Overexpression of microRNA-21 is associated with elevated pro-inflammatory cytokines in dominant-negative TGF-β receptor type II mouse

Abstract

Dominant-negative TGF-β receptor II (dnTGF-βRII) mice spontaneously develop an autoimmune cholangitis resembling human primary biliary cirrhosis (PBC). Interestingly, the dominant-negative TGF-β receptor is expressed by both CD4⁺ and CD8⁺ T cells and leads to greatly reduced (but not absent) TGF-β signaling resulting in T cell intrinsic cell mediated autoimmunity. However, the mechanisms of the T cell dysregulation remain unclear. Recently it has been shown that TGF-β signaling is intimately involved with miRNA biogenesis and control. Herein we show that lack of T cell TGF-β signaling leads to down regulation of T cell miRNAs but up-regulation of the key inflammatory miRNA 21. Furthermore, the expression of miR-21 from hepatic effector CD8⁺ T cells is significantly higher than in the same subsets isolated from spleen and mesenteric lymph nodes of the dnTGF-βRII mice. Previous studies indicate that miR-21 increases the synthesis of IFN-γ and IL-17A by T cells and suppresses apoptosis via programmed cell death protein 4 (PDCD4). Data presented herein demonstrate that transfecting w.t. B6 T cell subsets with miR-21 resulted in up-regulation of the inflammatory cytokines TNF-α and IFN-γ, thus partly replicating the dnTGF-βRII T cell phenotype. In conclusion, these data suggest miR-21 plays a critical role in the production of pro-inflammatory cytokines in dnTGF-βRII mice, which could be a contributing factor for the development of the organ-specific autoimmune cholangitis and colitis in this murine model of human PBC.

Introduction

Mice transgenic for directed expression of a dominant-negative form of transforming growth factor beta receptor type II (dnTGF-βRII), under the control of the CD4 promoter lacking the CD8 silencer, spontaneously develop an autoimmune biliary ductular disease with similarity to human primary biliary cirrhosis (PBC).

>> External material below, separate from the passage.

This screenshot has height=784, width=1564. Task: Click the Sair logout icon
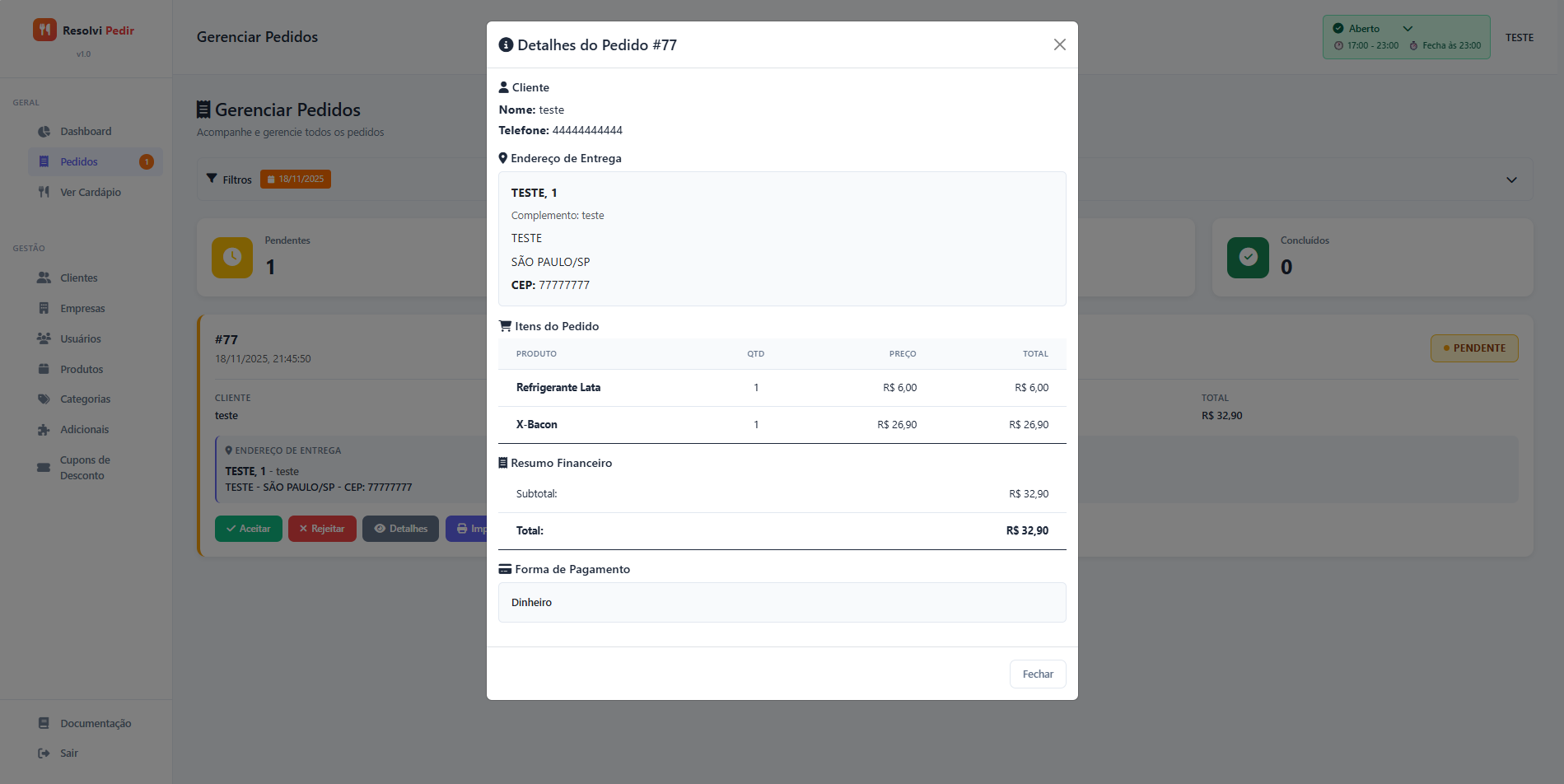[44, 754]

In addition, dnTGF-βRII mice spontaneously develop colitis similar to human inflammatory bowel disease (IBD) [1], [2], [3], [4], [5]. The utilization of adoptive transfer experiments has demonstrated that CD8⁺ T cells play a critical role in the autoimmune cholangitis, while CD4⁺ T cells are involved in colitis [2].

MicroRNAs (miRNAs) are small noncoding RNAs that control the translation of mRNAs by promoting the degradation of target mRNAs or preventing their translation [6], [7], [8]. Given the emerging roles of miRNAs in modulating both innate and adoptive immune responses, it is likely that any dysregulation of miRNA expression may contribute to the pathogenesis of autoimmune diseases and chronic inflammation [9]. Dysregulated miRNA expression has been associated with autoimmunity, specifically rheumatoid arthritis (RA) and systemic lupus erythematosus (SLE) [10], [11], [12]. TGF-β receptor mediated signaling has been shown to directly regulate miRNA biogenesis by at least three mechanisms: 1) direct gene transcription of miRNA genes, 2) direct binding of TGF-β receptor induced SMAD proteins to specific miRNAs, and 3) stabilization of miRNA processing machinery [13], [14], [15]. The net effect of TGF-β signaling is to up-regulate miRNA biogenesis. Our goal was to investigate whether abrogation of TGF-β signaling in mouse CD4⁺ and CD8⁺ T cells affects miRNA expression and involvement in the pathogenesis of cholangitis. We demonstrate herein that, as expected, the overall effect of loss of TGF-β signaling resulted in the down regulation of many species of miRNA in T cells. Surprisingly, however, loss of TGF-β signaling resulted in the up-regulation of several important miRNAs, including miR-21. The level of miR-21 was elevated in both CD4⁺ and CD8⁺ T cells compared with control mice. Furthermore, transfection of miR-21 in B6 T cells resulted in enhanced secretion of IFN-γ and TNF-α, recapitulating the dnTGF-βRII T cell phenotype.